Dr. Ünver was a Marcia Robins – Wilf Young scholar at the Washington Institute for Near East Policy in 2007–08 and a dual postdoctoral researcher at the University of Michigan's Center for European Studies and the Center for Middle East and North African Studies in 2008–2010. He was awarded the position of Ertegun Lecturer at the Princeton University's Near Eastern Studies Department, teaching courses such as History of the Middle East, sociology of terrorism and Turkish political sociology. He was also the first scholar to retain the Ertegün chair for two consecutive years at Princeton.

Having published in Foreign Affairs, The Diplomat, Columbia Journal of International Affairs, Middle East Quarterly, Middle East Policy and Yale Journal of International Affairs, Dr. Ünver has also lectured at invited events at Princeton University's Woodrow Wilson School, Georgetown University's Edmund Walsh School of Foreign Service, London School of Economics' Middle East Center and Woodrow Wilson International Center for Scholars.

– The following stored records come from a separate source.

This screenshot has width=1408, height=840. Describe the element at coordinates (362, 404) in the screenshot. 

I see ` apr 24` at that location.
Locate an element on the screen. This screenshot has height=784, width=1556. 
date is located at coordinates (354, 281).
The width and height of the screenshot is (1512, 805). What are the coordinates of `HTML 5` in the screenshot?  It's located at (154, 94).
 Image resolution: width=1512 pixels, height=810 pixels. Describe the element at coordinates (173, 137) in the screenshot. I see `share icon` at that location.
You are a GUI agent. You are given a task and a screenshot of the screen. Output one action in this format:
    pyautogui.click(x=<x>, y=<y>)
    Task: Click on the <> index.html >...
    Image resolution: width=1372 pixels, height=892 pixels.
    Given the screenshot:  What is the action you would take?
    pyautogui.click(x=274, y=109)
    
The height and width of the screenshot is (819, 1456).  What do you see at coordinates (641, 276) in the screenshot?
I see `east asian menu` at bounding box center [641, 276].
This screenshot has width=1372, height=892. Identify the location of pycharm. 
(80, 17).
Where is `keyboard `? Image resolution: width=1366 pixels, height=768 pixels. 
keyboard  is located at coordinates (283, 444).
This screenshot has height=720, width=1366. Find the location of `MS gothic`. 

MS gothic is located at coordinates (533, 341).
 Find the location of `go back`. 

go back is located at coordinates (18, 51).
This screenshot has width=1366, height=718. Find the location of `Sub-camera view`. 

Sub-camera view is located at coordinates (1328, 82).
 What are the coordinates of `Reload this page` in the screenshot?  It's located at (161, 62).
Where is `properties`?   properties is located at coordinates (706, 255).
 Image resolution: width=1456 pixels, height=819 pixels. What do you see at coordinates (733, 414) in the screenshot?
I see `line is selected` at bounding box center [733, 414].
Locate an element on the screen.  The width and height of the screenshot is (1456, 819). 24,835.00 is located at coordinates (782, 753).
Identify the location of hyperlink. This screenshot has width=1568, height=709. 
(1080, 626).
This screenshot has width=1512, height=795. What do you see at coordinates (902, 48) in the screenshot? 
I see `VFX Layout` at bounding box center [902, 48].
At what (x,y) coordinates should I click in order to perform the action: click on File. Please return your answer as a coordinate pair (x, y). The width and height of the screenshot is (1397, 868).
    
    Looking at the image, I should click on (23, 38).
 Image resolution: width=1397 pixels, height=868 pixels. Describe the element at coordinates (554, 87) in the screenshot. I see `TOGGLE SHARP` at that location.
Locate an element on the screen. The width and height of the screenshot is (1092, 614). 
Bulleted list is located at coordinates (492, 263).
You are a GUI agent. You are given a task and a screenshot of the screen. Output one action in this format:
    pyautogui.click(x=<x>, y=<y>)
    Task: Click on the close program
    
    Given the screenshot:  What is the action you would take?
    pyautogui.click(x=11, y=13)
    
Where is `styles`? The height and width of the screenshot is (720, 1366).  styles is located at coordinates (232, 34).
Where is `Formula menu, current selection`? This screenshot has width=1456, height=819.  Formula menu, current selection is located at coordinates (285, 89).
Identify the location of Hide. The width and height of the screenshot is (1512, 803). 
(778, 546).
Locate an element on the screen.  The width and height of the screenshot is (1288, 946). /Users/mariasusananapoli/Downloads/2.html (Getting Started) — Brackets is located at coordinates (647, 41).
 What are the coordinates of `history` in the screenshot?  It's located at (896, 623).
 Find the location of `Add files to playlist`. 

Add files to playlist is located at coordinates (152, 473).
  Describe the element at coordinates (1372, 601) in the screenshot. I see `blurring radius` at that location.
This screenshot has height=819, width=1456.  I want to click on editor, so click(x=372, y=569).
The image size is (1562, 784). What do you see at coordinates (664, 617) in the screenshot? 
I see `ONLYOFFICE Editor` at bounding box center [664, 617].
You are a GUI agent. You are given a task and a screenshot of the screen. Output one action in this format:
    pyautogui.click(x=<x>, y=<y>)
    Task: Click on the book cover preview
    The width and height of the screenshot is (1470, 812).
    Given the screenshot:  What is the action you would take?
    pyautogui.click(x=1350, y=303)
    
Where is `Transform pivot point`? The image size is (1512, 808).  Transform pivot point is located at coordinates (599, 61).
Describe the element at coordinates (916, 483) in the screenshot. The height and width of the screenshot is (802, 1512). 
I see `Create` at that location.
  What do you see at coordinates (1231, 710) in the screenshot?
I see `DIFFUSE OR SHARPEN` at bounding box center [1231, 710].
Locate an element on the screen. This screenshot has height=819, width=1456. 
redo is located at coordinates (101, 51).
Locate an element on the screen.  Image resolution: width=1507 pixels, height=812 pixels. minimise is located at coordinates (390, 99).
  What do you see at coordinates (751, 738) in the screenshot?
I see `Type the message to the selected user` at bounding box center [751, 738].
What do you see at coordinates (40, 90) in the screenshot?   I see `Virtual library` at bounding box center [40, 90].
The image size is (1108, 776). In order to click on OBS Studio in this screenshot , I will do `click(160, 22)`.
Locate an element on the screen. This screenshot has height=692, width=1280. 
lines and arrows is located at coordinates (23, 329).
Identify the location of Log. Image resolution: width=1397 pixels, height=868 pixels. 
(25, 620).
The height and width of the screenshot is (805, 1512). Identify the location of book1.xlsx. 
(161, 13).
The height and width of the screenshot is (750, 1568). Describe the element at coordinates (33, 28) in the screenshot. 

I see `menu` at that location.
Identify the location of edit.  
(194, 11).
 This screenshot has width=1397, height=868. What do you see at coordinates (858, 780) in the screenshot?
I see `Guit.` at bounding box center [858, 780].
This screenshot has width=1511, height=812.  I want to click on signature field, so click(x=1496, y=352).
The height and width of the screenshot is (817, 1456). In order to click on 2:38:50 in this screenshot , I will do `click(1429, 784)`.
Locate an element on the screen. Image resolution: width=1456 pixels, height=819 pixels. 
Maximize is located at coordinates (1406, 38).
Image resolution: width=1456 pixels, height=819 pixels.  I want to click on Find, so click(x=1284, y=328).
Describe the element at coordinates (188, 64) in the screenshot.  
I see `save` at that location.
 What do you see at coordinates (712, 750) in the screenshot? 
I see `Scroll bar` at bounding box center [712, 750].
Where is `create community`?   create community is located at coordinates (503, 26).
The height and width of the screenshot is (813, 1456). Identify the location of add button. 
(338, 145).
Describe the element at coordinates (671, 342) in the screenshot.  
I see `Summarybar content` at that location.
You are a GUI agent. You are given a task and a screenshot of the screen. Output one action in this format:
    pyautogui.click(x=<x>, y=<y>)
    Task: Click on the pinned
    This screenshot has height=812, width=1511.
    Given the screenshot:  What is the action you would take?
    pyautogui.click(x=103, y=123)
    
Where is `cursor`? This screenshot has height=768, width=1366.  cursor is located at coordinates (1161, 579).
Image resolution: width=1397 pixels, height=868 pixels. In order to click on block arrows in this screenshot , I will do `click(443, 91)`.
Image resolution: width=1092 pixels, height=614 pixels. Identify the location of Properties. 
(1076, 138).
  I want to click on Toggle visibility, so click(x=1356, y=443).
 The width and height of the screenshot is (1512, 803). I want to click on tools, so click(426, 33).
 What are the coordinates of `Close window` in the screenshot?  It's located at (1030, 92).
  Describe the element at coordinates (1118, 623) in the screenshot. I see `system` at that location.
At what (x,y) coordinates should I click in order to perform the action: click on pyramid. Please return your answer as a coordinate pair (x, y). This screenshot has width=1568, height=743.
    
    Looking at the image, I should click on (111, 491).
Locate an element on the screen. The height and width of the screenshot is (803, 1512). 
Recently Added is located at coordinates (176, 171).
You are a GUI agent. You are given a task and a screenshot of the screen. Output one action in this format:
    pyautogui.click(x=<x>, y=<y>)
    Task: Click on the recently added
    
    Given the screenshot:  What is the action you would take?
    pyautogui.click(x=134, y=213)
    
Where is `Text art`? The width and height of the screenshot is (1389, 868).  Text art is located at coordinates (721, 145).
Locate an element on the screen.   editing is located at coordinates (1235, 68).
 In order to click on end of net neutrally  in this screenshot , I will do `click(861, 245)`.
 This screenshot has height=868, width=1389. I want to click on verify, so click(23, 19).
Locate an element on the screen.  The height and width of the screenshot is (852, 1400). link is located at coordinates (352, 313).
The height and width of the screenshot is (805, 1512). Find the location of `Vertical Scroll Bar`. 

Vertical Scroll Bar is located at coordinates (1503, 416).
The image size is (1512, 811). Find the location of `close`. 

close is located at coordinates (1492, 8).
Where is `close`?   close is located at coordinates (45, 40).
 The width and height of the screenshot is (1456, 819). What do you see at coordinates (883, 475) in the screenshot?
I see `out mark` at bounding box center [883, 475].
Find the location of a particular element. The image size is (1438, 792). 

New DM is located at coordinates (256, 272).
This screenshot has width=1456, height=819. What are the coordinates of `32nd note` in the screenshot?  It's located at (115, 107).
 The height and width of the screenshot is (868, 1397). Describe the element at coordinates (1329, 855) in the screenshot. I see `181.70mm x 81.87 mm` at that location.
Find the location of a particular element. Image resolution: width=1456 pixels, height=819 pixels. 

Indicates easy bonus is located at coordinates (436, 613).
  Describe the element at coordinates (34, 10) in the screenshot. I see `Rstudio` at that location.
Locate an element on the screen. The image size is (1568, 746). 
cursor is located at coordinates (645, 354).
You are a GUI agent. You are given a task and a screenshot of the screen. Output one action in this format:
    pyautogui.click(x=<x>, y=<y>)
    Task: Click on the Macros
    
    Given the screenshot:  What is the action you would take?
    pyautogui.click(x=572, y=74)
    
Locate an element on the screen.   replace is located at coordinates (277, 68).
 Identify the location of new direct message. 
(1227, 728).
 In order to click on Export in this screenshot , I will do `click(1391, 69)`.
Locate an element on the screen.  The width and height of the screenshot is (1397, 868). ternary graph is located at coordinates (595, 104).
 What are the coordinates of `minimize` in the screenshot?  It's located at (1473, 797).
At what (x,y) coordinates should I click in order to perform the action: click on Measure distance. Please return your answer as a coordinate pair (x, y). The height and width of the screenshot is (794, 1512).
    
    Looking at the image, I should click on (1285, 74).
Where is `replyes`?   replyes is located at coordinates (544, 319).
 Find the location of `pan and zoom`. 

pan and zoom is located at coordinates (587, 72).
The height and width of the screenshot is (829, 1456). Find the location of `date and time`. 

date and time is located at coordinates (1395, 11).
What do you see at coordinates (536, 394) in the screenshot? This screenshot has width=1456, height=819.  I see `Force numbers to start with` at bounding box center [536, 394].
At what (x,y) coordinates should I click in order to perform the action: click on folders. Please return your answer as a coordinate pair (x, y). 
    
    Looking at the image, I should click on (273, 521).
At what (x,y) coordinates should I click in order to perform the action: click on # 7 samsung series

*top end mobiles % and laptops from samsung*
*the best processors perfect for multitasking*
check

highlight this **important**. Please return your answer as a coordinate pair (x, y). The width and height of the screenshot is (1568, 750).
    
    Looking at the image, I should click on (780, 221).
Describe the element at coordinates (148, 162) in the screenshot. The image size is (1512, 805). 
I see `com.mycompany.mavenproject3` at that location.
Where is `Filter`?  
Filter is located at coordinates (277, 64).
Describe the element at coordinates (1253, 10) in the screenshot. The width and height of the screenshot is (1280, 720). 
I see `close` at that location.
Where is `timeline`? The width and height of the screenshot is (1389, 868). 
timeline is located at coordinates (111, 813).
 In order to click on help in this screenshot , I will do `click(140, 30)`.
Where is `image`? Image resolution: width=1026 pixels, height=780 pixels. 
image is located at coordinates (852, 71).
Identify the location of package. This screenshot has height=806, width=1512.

He regularly appears for commentary on BBC World News, France 24, Finnish National Broadcasting Company, Al Jazeera International and CNN-Turk.

He was able to publish several articles while at the University of Michigan, including Turkey's deep-state and the Ergenekon conundrum. Previously, he has assumed teaching positions at the University of Essex and Sabancı University. Also, Akın has held positions with the European Union Secretariat-General, the Turkish Ministry of Foreign Affairs, and the Eurasian Center for Strategic Studies, and the Washington Institute for Near East Policy.

Akın Ünver is a multi-instrumentalist musician and the first Chapman Stick player of Turkey.